▶ [Written tasks]
1. According to the Aveva company profile, what percentage of the British software firm did Schneider Electric buy in 2017?
2. Pick up the Aveva company profile after its last sentence and carry it forward.

BEGIN Text excerpt

52 week high-low £42.42 – £30.64
Net Yield 1.09%
Hist/Pros PER 284.5/31.1
Equity Market Cap (M) £9,886
Peter Herweck, CEO
Aveva has featured in numerous media headlines following some high profile M&A activity. In 2017, Schneider Electric bought 60% of the British software firm and, in turn, handed over their software division to Aveva. More recently, this year, Aveva acquired Silicon Valley software firm OSIsoft for $5bn. The focus of our meeting with CEO Peter Herweck was to garner a more complete picture of this integrated business in the aftermath of these transactions.
Aveva’s growth strategy has focussed on cross-selling products to their existing customer base and developing their cloud platform, Aveva Flex, has greatly facilitated this. Additionally, with the OSIsoft purchase, Aveva acquired “the best customer success management team”. This team’s focus is to assist customers to best utilise the full Aveva product suite. It is Peter’s belief that hands-on customer service is vital to customer retention and expanding product use.

END Text excerpt
BEGIN Supplied data

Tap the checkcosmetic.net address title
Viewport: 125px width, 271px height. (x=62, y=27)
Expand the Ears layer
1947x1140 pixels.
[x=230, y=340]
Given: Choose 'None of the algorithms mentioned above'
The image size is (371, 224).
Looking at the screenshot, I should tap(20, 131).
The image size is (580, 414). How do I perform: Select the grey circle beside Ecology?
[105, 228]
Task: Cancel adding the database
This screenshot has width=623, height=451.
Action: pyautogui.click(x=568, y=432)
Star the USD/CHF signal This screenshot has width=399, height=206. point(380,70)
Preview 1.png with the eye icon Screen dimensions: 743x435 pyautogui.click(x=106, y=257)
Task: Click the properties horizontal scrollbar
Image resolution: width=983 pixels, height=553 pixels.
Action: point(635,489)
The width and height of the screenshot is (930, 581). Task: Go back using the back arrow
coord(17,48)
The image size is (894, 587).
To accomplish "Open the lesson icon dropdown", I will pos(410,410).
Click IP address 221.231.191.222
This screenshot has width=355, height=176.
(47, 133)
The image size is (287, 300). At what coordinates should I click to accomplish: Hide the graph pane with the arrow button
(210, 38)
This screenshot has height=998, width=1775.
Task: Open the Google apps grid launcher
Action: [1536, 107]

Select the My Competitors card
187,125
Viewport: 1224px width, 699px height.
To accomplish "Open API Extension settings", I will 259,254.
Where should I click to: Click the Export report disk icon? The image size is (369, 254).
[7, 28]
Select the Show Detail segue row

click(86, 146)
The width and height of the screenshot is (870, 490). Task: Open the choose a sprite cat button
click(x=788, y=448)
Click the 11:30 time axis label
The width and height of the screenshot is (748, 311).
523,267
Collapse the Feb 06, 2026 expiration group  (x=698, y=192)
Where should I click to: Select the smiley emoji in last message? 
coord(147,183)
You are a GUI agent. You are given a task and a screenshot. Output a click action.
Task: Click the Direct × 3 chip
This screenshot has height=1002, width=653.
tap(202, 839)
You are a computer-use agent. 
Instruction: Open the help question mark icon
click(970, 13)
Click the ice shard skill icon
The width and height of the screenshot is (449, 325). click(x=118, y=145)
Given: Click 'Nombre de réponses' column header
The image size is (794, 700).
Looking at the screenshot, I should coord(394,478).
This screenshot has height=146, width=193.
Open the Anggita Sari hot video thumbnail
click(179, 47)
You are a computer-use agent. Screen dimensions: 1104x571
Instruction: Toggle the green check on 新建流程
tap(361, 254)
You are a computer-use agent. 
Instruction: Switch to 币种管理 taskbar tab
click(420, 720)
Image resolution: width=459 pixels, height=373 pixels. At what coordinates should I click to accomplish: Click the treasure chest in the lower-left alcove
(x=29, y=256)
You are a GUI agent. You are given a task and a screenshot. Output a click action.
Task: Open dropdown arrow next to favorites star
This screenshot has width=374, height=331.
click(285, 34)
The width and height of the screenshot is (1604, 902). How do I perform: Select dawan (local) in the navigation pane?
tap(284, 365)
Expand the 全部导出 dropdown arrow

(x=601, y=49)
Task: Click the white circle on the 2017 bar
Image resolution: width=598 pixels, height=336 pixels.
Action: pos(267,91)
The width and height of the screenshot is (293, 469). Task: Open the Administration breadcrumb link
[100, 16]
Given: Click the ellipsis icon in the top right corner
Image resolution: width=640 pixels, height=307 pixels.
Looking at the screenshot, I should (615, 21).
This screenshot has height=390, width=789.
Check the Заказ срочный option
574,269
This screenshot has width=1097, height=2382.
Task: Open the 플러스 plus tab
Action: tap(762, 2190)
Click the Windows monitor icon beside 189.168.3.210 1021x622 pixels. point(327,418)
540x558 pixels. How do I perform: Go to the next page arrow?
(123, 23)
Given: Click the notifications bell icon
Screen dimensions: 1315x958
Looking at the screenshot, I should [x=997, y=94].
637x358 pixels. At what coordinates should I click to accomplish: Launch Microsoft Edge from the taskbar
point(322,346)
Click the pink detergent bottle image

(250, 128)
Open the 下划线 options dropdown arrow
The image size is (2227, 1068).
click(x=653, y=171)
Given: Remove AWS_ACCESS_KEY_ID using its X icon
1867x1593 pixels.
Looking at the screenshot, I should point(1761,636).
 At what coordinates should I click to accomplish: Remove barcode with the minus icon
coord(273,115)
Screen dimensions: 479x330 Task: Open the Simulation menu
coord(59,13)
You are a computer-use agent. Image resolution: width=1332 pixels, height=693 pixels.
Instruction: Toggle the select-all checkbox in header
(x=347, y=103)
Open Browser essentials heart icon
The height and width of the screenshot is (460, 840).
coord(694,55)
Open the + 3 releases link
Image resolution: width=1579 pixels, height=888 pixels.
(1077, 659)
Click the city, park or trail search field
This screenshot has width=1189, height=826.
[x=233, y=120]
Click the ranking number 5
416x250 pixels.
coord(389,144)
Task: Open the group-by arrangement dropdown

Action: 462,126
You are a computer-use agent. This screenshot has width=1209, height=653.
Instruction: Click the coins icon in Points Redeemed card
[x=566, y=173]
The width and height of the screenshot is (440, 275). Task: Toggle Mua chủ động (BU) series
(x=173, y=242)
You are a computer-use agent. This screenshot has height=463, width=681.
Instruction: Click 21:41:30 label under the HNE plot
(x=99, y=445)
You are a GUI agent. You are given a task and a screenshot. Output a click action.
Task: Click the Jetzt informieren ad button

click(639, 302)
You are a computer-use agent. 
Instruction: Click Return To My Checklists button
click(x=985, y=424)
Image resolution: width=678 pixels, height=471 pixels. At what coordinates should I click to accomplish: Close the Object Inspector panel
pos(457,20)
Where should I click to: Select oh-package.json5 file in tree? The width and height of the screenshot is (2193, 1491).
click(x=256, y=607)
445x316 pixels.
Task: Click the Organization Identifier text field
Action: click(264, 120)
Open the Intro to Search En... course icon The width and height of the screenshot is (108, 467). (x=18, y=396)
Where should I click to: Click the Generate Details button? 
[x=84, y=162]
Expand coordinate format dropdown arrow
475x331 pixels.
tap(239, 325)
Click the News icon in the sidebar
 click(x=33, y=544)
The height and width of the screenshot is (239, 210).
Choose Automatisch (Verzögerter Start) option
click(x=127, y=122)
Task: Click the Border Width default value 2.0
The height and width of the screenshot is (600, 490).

END Supplied data

▶ [Outputs by task]
1. 60%

2.
Management see Aveva’s software as vital to the energy transition. Roughly 35% of Aveva’s revenue derives from the Energy sector. Their software seeks to drive operational efficiencies and value chain optimisations which will help reduce CO2 emissions in the Oil & Gas sector. Additionally, management see the trend towards electrification as working in their favour. Major new industrial projects require Aveva’s design software expertise and OSIsoft’s data transformation technologies.
Near term, management’s priorities are to deliver integration synergies from the OSIsoft and Schneider deals, enabling a progressive dividend policy.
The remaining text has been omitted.